__What to work on__
Restate each of the lines given below, word for word.

Dataset excerpts
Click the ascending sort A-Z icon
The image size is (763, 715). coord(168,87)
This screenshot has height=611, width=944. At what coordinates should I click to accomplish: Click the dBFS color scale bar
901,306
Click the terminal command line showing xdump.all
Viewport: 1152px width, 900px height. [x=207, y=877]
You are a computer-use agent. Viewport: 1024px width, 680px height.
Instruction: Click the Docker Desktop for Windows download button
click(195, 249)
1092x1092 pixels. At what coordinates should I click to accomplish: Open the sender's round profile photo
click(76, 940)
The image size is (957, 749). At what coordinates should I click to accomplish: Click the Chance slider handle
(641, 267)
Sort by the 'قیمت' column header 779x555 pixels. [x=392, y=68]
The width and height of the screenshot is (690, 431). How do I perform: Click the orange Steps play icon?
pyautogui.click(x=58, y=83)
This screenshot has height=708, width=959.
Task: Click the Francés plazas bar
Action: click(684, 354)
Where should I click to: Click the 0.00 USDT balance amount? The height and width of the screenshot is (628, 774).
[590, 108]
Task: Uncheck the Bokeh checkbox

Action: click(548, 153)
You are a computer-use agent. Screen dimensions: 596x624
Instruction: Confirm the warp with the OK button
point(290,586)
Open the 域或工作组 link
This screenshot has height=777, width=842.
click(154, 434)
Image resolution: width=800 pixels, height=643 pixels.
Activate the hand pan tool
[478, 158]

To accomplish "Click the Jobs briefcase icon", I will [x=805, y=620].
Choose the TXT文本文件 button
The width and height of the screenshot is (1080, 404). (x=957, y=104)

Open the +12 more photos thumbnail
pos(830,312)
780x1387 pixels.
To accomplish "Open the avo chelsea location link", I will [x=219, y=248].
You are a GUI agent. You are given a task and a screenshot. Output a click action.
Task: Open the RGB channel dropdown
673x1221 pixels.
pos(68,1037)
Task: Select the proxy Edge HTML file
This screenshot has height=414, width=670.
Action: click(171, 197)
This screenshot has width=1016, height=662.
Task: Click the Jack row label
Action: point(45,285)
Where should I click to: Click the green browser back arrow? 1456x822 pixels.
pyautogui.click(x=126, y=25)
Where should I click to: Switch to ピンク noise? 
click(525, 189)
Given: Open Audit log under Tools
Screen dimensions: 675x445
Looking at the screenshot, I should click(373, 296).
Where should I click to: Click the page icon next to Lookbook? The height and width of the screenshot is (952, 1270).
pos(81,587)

__Answer space__
Click the ascending sort A-Z icon
The image size is (763, 715). coord(168,87)
This screenshot has height=611, width=944. At what coordinates should I click to accomplish: Click the dBFS color scale bar
901,306
Click the terminal command line showing xdump.all
Viewport: 1152px width, 900px height. [x=207, y=877]
You are a computer-use agent. Viewport: 1024px width, 680px height.
Instruction: Click the Docker Desktop for Windows download button
click(195, 249)
1092x1092 pixels. At what coordinates should I click to accomplish: Open the sender's round profile photo
click(76, 940)
The image size is (957, 749). At what coordinates should I click to accomplish: Click the Chance slider handle
(641, 267)
Sort by the 'قیمت' column header 779x555 pixels. [x=392, y=68]
The width and height of the screenshot is (690, 431). How do I perform: Click the orange Steps play icon?
pyautogui.click(x=58, y=83)
This screenshot has height=708, width=959.
Task: Click the Francés plazas bar
Action: click(684, 354)
Where should I click to: Click the 0.00 USDT balance amount? The height and width of the screenshot is (628, 774).
[590, 108]
Task: Uncheck the Bokeh checkbox

Action: click(548, 153)
You are a computer-use agent. Screen dimensions: 596x624
Instruction: Confirm the warp with the OK button
point(290,586)
Open the 域或工作组 link
This screenshot has height=777, width=842.
click(154, 434)
Image resolution: width=800 pixels, height=643 pixels.
Activate the hand pan tool
[478, 158]

To accomplish "Click the Jobs briefcase icon", I will [x=805, y=620].
Choose the TXT文本文件 button
The width and height of the screenshot is (1080, 404). (x=957, y=104)

Open the +12 more photos thumbnail
pos(830,312)
780x1387 pixels.
To accomplish "Open the avo chelsea location link", I will [x=219, y=248].
You are a GUI agent. You are given a task and a screenshot. Output a click action.
Task: Open the RGB channel dropdown
673x1221 pixels.
pos(68,1037)
Task: Select the proxy Edge HTML file
This screenshot has height=414, width=670.
Action: click(171, 197)
This screenshot has width=1016, height=662.
Task: Click the Jack row label
Action: point(45,285)
Where should I click to: Click the green browser back arrow? 1456x822 pixels.
pyautogui.click(x=126, y=25)
Where should I click to: Switch to ピンク noise? 
click(525, 189)
Given: Open Audit log under Tools
Screen dimensions: 675x445
Looking at the screenshot, I should click(373, 296).
Where should I click to: Click the page icon next to Lookbook? The height and width of the screenshot is (952, 1270).
pos(81,587)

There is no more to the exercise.